**What the task asks**
Find the line with "How do I perform: Uncheck" in the records below. Output exactly from there until after the line with "Task: Collapse the", without pictures.

**Data to use**
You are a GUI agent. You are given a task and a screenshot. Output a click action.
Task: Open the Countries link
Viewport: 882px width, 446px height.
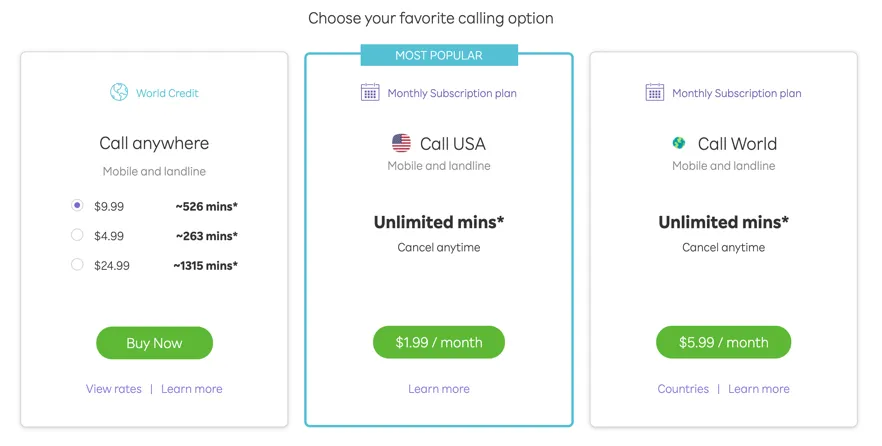pos(683,389)
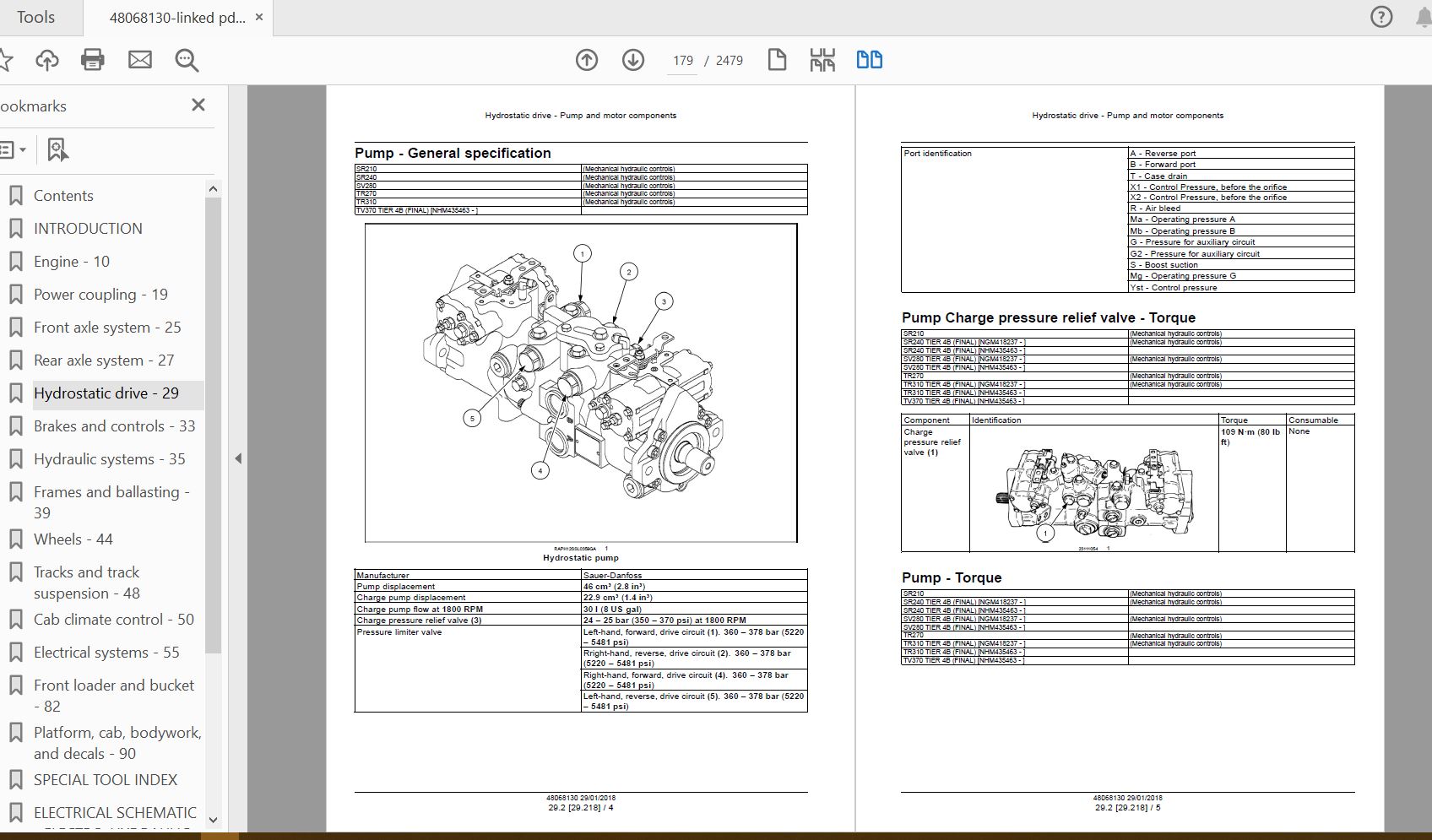Jump to Electrical systems - 55 bookmark
The height and width of the screenshot is (840, 1432).
pyautogui.click(x=106, y=653)
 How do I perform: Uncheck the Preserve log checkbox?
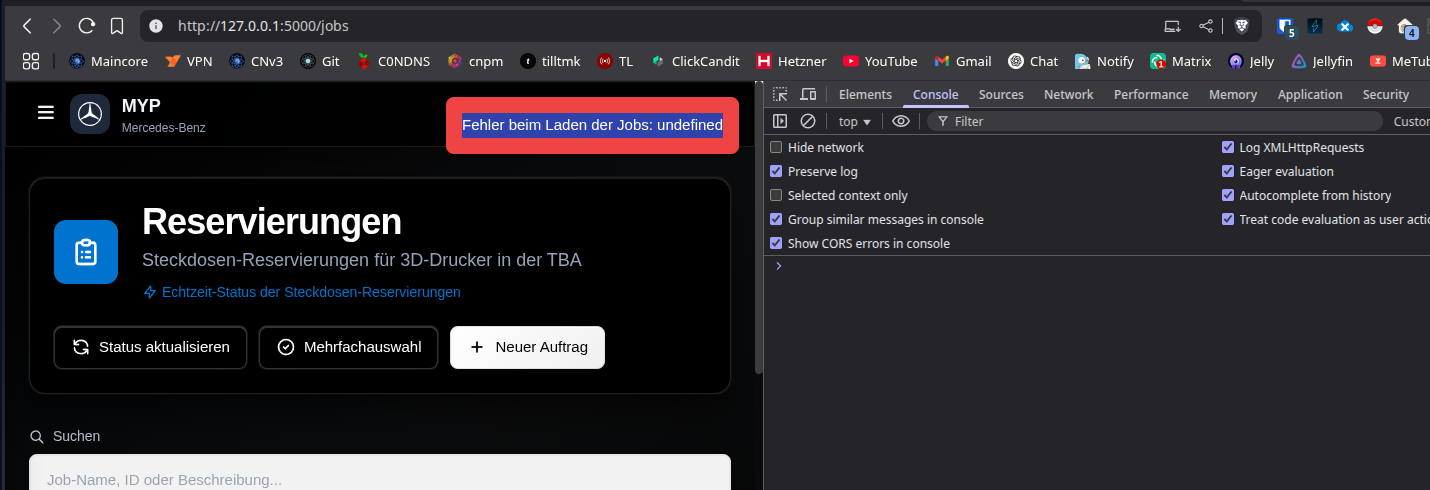coord(776,171)
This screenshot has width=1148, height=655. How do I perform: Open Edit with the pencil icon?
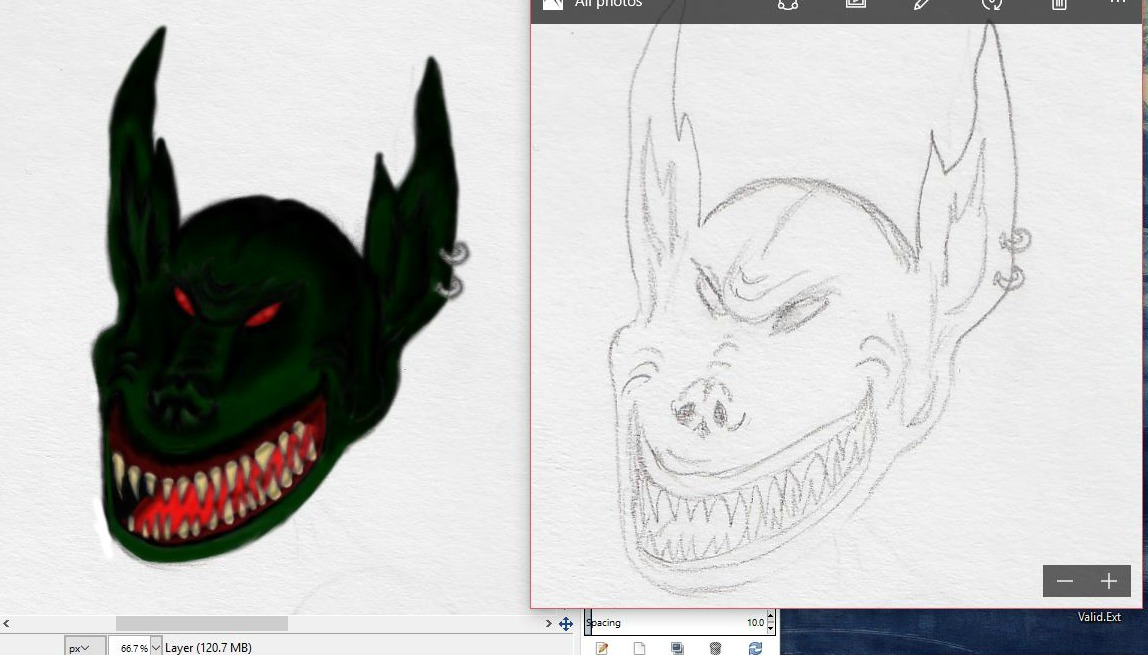[x=922, y=4]
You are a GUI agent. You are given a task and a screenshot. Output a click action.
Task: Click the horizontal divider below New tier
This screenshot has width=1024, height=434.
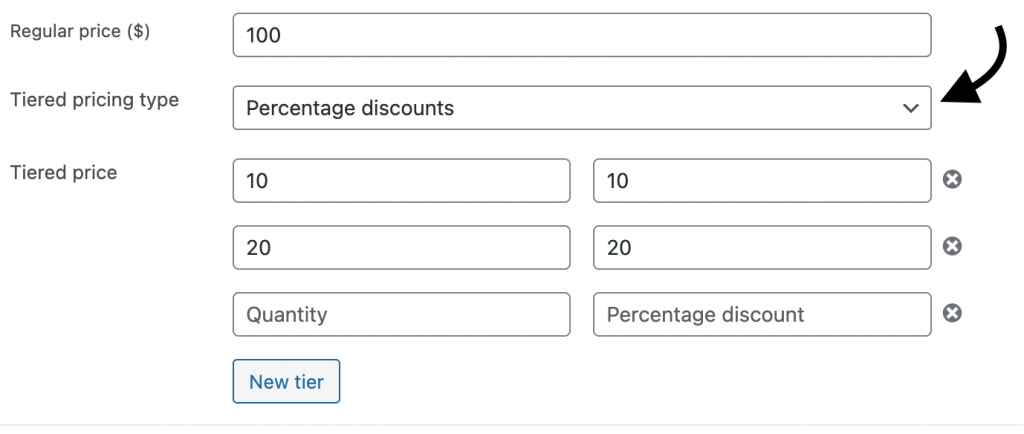click(512, 425)
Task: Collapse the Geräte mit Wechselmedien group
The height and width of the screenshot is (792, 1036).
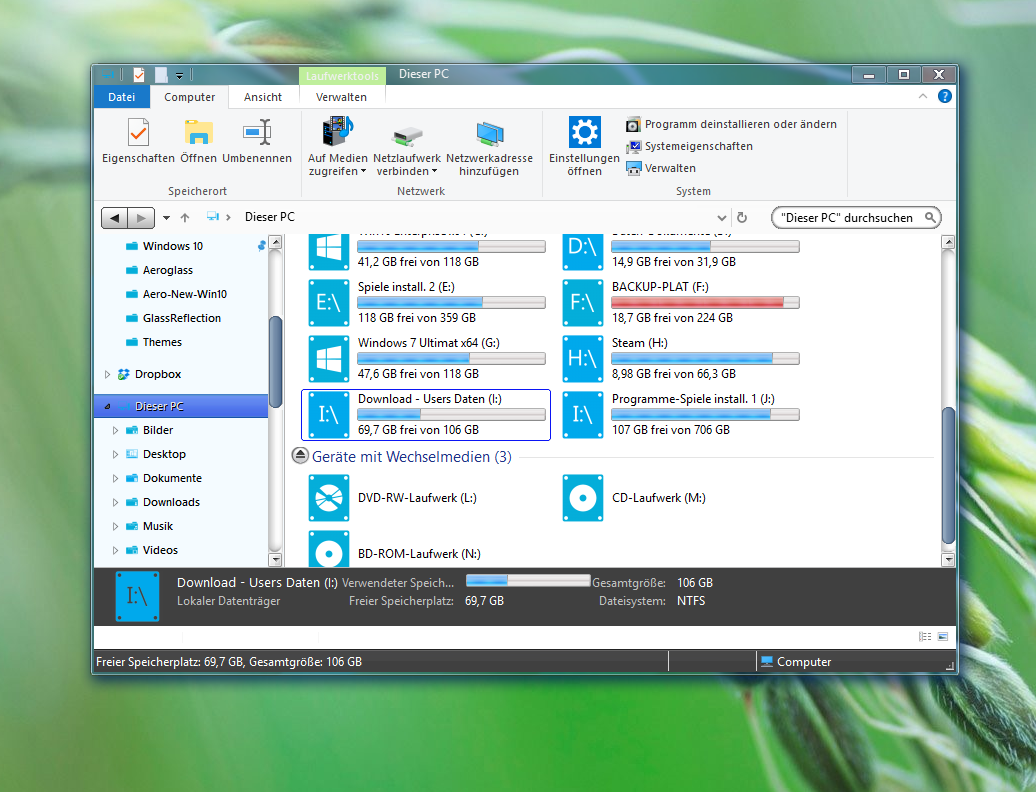Action: pyautogui.click(x=300, y=456)
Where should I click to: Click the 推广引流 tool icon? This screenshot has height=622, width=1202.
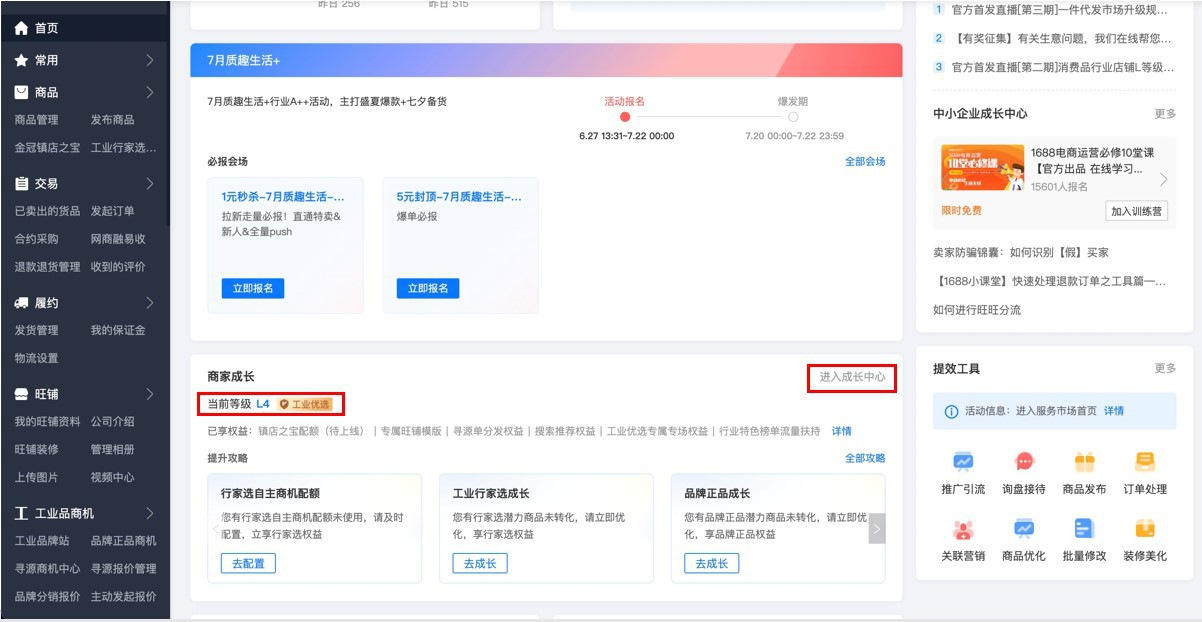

**Worked solution**
 How do I perform: Uncheck the Preserve log checkbox?
coord(776,171)
This screenshot has width=1148, height=655. How do I perform: Open Edit with the pencil icon?
[x=922, y=4]
You are a GUI agent. You are given a task and a screenshot. Output a click action.
Task: Click the horizontal divider below New tier
This screenshot has width=1024, height=434.
click(512, 425)
Task: Collapse the Geräte mit Wechselmedien group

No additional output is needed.